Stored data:
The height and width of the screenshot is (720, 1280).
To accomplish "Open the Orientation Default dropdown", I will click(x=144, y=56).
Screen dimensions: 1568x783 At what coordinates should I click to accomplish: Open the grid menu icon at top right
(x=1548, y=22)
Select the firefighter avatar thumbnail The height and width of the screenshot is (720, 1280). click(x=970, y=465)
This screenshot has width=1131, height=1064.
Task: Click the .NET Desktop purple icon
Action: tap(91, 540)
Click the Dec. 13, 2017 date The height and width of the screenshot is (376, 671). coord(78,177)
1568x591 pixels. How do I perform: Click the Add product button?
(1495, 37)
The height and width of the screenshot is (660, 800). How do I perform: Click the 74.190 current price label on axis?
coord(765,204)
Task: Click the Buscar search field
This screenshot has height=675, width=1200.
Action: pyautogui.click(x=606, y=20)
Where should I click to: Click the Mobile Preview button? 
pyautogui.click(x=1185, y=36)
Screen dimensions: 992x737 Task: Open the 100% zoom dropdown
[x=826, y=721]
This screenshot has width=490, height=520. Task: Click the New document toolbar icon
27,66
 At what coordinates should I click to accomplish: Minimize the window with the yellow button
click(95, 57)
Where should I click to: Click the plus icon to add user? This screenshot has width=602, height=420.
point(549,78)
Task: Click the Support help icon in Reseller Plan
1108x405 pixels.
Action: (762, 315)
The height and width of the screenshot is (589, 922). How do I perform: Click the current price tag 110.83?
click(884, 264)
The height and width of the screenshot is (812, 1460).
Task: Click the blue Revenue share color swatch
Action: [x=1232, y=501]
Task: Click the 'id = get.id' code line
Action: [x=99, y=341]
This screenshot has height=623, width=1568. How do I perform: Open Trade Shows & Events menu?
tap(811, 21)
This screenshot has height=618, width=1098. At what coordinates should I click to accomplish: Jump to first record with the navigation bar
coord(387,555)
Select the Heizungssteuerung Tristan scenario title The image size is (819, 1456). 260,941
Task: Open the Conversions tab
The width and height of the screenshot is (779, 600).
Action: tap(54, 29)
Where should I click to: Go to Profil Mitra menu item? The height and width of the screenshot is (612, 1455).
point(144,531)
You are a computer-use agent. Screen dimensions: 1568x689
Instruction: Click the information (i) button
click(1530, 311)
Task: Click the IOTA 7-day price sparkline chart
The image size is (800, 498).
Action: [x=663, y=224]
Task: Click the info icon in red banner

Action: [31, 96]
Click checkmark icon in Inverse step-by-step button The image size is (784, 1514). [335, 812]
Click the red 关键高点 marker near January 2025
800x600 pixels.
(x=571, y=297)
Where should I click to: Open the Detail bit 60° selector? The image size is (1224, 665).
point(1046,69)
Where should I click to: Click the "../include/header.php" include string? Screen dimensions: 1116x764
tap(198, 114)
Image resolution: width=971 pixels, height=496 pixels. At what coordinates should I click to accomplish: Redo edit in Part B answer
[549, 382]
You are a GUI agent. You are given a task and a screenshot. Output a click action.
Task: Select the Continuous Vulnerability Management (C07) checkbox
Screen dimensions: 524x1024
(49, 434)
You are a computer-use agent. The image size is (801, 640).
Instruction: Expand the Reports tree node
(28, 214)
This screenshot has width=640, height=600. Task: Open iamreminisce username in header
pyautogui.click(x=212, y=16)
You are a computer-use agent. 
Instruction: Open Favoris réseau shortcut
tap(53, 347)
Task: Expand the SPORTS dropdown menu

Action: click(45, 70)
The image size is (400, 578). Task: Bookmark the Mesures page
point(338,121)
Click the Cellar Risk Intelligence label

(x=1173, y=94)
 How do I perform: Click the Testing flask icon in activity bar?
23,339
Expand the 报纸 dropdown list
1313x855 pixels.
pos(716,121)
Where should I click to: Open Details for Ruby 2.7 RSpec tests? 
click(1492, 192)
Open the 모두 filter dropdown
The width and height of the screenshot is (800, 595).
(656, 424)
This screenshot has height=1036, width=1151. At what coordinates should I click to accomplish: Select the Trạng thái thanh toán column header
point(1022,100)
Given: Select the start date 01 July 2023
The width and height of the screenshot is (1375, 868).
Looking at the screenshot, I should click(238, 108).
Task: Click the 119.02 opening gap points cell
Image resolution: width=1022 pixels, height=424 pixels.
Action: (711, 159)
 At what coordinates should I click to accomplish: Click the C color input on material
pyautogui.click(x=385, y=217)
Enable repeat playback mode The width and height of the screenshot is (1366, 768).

:: What is being asked ::
Exactly how many lines in the data above contain the word "date"? Respond with the number and nothing more.

:: Reply to the exercise ::
2